>>>>>
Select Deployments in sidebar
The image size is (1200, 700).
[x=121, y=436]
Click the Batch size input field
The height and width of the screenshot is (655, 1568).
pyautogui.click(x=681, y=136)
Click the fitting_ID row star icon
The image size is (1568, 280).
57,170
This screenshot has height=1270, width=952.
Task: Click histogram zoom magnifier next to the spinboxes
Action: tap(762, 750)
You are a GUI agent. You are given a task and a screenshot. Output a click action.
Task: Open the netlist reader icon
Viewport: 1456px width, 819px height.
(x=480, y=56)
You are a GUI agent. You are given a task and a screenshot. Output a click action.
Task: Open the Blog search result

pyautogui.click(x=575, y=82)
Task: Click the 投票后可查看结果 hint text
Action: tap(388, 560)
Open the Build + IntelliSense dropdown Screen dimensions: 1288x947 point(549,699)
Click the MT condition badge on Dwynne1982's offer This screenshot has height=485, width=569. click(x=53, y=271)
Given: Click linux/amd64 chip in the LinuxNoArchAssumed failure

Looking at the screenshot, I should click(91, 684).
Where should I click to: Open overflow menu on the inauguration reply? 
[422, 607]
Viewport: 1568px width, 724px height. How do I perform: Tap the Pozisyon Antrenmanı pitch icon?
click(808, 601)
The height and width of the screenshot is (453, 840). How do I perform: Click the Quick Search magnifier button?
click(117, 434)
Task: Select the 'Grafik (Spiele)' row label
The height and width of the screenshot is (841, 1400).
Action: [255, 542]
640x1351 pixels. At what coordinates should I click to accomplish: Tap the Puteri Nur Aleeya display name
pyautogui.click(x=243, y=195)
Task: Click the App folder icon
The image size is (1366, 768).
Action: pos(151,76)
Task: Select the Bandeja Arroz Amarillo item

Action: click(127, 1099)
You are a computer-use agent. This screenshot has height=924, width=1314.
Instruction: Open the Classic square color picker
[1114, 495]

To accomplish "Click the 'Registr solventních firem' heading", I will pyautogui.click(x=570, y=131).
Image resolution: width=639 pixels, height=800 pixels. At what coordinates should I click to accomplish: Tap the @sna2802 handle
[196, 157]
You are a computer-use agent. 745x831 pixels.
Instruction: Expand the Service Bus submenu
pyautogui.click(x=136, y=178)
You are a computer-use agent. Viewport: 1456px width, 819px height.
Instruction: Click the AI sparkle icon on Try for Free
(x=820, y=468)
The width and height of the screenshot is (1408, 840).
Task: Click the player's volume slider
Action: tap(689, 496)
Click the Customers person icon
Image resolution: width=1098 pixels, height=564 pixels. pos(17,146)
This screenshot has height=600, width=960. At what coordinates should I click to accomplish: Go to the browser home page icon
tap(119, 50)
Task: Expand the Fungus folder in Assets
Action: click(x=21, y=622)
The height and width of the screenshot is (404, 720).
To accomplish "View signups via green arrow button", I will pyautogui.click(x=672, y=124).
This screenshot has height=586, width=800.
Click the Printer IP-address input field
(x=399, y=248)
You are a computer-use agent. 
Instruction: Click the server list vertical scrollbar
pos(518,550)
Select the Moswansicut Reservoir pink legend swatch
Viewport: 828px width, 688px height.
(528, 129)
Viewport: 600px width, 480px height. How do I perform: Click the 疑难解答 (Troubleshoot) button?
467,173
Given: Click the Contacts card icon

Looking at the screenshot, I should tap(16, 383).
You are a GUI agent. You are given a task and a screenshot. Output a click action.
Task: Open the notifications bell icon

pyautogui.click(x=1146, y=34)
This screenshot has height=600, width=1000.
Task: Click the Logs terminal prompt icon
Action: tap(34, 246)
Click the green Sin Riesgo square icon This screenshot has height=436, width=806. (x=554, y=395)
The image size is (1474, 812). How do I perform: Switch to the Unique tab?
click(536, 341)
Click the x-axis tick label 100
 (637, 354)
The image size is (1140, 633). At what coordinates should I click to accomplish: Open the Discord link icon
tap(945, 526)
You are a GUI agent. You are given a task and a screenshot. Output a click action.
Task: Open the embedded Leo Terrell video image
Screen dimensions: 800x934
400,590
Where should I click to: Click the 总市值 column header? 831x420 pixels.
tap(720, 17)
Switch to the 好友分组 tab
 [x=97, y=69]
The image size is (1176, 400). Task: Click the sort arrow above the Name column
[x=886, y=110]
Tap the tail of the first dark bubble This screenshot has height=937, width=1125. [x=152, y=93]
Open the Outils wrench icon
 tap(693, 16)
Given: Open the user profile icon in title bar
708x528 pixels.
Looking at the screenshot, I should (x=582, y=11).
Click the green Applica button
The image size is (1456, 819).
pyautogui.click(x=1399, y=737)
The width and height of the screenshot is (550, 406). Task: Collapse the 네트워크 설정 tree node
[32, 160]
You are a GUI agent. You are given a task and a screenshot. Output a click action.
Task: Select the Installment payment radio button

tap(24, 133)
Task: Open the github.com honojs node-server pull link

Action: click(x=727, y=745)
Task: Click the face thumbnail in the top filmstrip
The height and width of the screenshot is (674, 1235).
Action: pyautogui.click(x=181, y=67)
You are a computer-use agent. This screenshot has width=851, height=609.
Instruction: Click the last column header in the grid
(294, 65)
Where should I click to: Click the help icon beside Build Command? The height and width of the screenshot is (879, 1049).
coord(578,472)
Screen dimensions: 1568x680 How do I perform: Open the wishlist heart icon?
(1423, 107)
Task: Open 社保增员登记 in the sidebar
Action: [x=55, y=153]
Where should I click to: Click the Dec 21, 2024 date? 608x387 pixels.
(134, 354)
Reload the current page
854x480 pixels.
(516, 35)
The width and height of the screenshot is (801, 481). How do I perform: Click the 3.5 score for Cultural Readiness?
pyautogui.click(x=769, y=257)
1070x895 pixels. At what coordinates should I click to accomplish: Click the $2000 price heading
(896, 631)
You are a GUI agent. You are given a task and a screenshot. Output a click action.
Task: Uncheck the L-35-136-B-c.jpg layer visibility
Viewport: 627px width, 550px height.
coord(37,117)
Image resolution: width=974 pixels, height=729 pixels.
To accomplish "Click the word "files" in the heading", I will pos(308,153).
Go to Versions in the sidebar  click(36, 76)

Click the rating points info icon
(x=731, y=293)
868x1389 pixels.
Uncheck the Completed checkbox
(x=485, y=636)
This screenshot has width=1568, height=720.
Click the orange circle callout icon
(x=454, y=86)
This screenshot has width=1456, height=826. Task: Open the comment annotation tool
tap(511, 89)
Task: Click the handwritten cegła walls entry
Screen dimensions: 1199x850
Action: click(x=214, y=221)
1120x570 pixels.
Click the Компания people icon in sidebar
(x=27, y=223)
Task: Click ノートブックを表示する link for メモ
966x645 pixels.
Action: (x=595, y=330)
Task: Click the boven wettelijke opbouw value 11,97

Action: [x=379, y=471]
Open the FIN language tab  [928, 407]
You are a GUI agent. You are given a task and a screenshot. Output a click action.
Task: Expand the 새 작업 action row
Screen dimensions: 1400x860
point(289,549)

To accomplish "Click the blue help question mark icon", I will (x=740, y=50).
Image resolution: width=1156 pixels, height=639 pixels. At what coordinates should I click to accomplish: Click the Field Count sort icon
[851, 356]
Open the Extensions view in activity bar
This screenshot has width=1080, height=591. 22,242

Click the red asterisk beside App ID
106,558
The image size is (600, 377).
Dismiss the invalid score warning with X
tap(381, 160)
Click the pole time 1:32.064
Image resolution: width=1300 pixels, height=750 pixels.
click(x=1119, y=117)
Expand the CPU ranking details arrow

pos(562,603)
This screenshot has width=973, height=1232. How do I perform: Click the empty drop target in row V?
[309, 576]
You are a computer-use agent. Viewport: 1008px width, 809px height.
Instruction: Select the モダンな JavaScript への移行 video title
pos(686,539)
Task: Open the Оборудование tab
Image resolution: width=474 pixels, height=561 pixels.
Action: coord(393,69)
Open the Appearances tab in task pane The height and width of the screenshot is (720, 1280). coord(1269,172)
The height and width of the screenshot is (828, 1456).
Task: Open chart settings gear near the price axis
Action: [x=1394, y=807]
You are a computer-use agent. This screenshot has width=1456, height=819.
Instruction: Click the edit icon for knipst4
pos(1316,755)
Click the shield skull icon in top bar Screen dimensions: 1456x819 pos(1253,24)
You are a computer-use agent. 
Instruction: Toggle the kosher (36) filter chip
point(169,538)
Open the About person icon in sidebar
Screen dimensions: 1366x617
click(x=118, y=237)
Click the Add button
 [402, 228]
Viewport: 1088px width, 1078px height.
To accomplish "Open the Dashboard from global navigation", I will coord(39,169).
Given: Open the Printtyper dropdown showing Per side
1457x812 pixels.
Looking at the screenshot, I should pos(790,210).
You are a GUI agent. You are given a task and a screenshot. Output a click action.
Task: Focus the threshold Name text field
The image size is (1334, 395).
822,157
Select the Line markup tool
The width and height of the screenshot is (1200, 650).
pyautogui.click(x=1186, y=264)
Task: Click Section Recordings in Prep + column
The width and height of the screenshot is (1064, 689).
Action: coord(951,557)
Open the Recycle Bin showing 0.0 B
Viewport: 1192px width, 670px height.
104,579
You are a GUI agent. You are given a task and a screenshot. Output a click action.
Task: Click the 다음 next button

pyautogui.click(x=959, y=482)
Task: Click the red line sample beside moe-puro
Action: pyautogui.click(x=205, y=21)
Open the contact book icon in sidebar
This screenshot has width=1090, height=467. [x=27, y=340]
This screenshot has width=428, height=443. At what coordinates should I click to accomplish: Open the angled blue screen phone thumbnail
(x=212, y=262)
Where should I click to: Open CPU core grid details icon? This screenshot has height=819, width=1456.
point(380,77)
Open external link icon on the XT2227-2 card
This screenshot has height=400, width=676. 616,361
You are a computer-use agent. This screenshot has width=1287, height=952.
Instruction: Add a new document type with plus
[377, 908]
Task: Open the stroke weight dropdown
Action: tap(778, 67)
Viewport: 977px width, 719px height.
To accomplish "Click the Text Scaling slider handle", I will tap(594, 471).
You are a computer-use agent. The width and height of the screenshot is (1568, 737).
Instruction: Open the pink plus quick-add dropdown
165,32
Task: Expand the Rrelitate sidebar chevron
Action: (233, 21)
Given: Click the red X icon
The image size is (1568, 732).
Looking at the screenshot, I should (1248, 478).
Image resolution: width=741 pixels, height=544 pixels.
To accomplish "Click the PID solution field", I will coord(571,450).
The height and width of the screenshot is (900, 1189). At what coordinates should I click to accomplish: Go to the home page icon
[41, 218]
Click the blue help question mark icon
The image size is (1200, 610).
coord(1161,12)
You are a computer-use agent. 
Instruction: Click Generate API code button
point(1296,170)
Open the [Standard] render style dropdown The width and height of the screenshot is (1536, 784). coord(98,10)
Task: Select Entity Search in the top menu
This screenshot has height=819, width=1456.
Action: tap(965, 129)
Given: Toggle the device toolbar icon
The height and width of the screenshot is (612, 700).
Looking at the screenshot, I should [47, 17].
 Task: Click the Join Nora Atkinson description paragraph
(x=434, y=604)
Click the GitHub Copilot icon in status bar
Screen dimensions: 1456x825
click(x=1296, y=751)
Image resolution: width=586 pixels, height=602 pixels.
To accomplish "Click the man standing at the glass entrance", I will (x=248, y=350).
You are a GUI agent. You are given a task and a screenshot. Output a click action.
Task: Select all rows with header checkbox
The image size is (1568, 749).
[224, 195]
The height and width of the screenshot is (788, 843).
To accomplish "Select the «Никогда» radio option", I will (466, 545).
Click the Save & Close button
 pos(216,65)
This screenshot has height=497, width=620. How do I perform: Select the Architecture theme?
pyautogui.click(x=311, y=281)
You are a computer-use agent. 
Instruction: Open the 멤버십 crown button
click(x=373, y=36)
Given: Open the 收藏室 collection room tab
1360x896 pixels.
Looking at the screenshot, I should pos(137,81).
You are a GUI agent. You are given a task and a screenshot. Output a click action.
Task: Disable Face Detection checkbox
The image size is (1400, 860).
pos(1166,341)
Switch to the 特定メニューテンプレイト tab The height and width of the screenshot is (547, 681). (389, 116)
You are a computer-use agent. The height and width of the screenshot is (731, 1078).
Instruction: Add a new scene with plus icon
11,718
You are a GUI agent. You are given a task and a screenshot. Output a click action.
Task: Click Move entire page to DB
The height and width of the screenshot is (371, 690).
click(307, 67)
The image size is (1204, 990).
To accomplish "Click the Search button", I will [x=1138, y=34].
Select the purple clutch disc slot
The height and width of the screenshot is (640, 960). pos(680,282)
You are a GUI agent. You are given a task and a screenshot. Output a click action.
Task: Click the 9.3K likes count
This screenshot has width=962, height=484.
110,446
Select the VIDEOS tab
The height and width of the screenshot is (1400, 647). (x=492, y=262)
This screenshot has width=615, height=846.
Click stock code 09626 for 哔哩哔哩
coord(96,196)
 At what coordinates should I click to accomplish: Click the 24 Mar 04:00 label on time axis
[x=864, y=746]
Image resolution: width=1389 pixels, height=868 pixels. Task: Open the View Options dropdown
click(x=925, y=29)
<<<<<
Short exercise — Copy the records starting with the line that contains "Click the pole time 1:32.064" and going on through the line that contains "pos(686,539)", keeping every character unchanged.

Solution to this task —
Click the pole time 1:32.064
Image resolution: width=1300 pixels, height=750 pixels.
click(x=1119, y=117)
Expand the CPU ranking details arrow

pos(562,603)
This screenshot has width=973, height=1232. How do I perform: Click the empty drop target in row V?
[309, 576]
You are a computer-use agent. Viewport: 1008px width, 809px height.
Instruction: Select the モダンな JavaScript への移行 video title
pos(686,539)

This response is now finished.